The
importance of meetings
The importance of meetings
is that people meet. Today we have to change that a old adage a bit, because
people can also “meet” over video conference and webcast and text
conferencing; all these have value, but
from my perspective are not the same as a good old fashioned face-to-face meeting and having the opportunity to share
common live experiences.
Over the last few days we
have been hosting the Quality Management Conference for Medical Laboratories
here in Vancouver. We have about 130 people
here, talking, eating, and sharing experience in one room. The audience included the full spectrum of
laboratory professionals interested in laboratory quality. There were laboratory technologists,
administrators, leaders and directors, investigators and consultants, and of
course, very important, partners and sponsors.

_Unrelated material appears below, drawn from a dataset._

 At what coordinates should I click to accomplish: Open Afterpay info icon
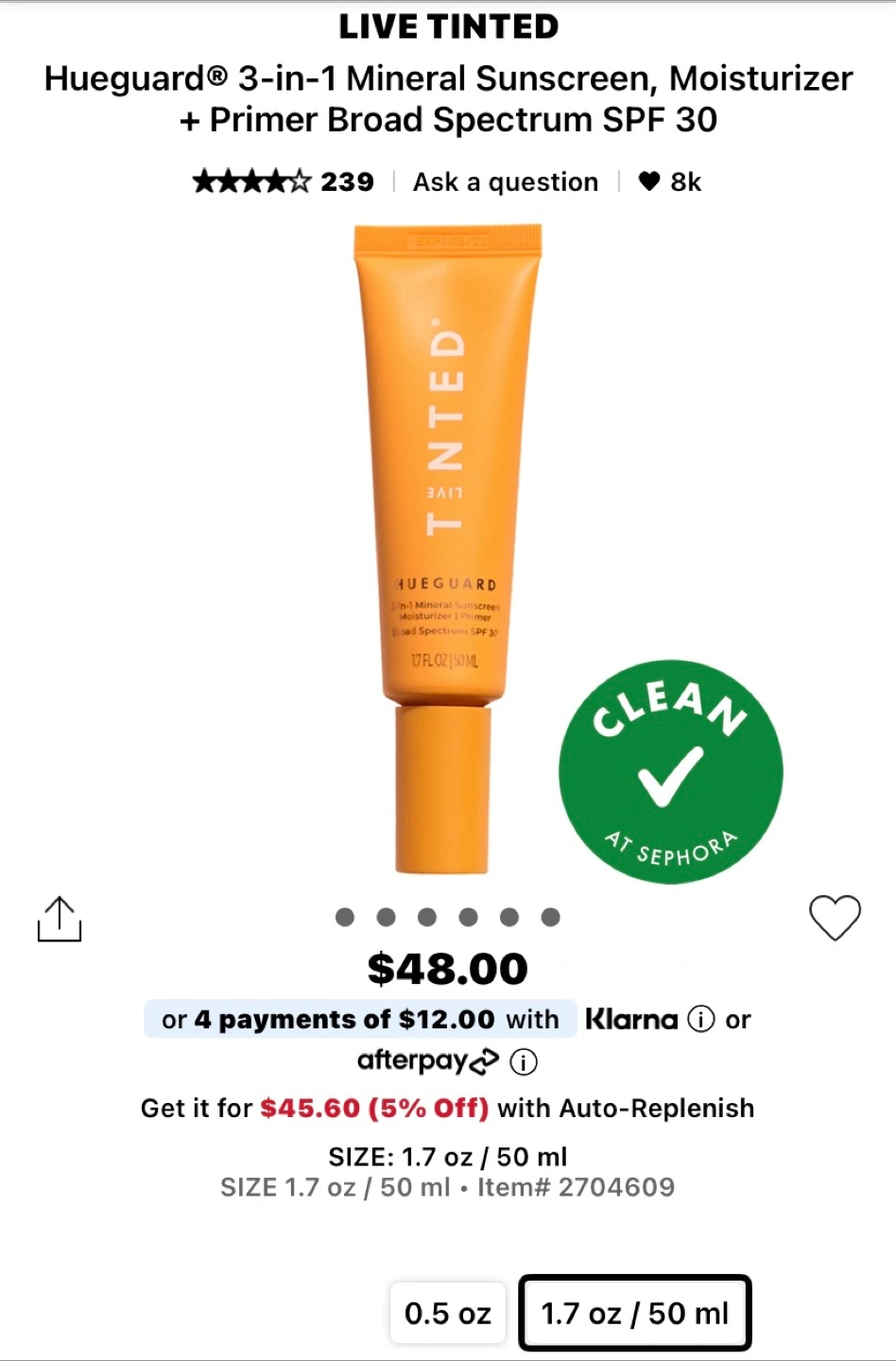click(524, 1062)
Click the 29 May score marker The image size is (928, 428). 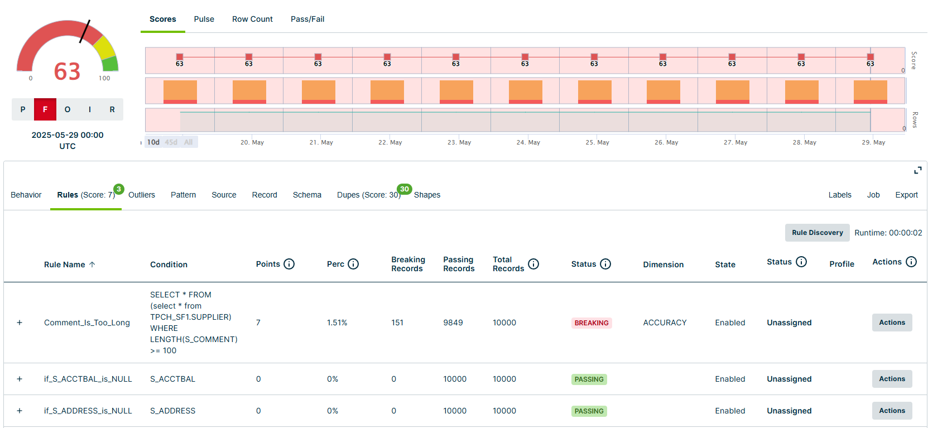[870, 59]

There were presentations and discussion, agreement and (respectful)
disagreement, and good food and entertainment.
It was, from my very biased
perspective, a very successful meeting of tangible minds in a live reality
experience.
F-t-F meetings are actually
becoming a lot harder to orchestrate, at least in Canada because resources for
hosting meetings and resources for attending meetings are shrinking. Both the public sector and private sector are
feeling the squeeze. But laboratory
administrations do need to recognize that Quality improvement does not happen
in a vacuum; improvement needs to be linked to continuing education. Education without meetings can and does
occur, but books and webcasts and staring at a computer can go only so
far. And while I appreciate that
industry is under its own set of pressures from competition and Merger and Acquisition
(M&A), cutting off its audience doesn’t make things better; it makes things
worse. A single meeting brings the
sponsor together with a hundred or more contacts. Everybody wins.
There were a number of
themes that arose during the two and a half days:
· There
are links between medical laboratory quality and standardization in all its
guises.
· Quality
and Safety and Risk and Error are intimately linked and improved through appropriate
application of Quality tools
· The critical
role for Quality education at all levels.
(over all consensus is that starting on-the-job is way too late!)
· Laboratory
Quality has huge impact on patient care, and its corollary, patients can and do
make their mark on laboratory management through voicing concerns and compliments
and complaints.
More information to follow.
This was not our “first
rodeo”; over the years we have put on about 25 conferences. This was our most ambitious, and from many
perspectives, our most successful.
The presentations will soon
all be posted and we will share the link.
Our most immediate task is
to make sure people fill in the Evaluation form. I don’t know why, but getting that part done
is often like pulling teeth. I am hoping
that we can get to 15%, but even that may turn out to be a lot of work.
I am starting to think we have to start building in
incentives for submitting an evaluation.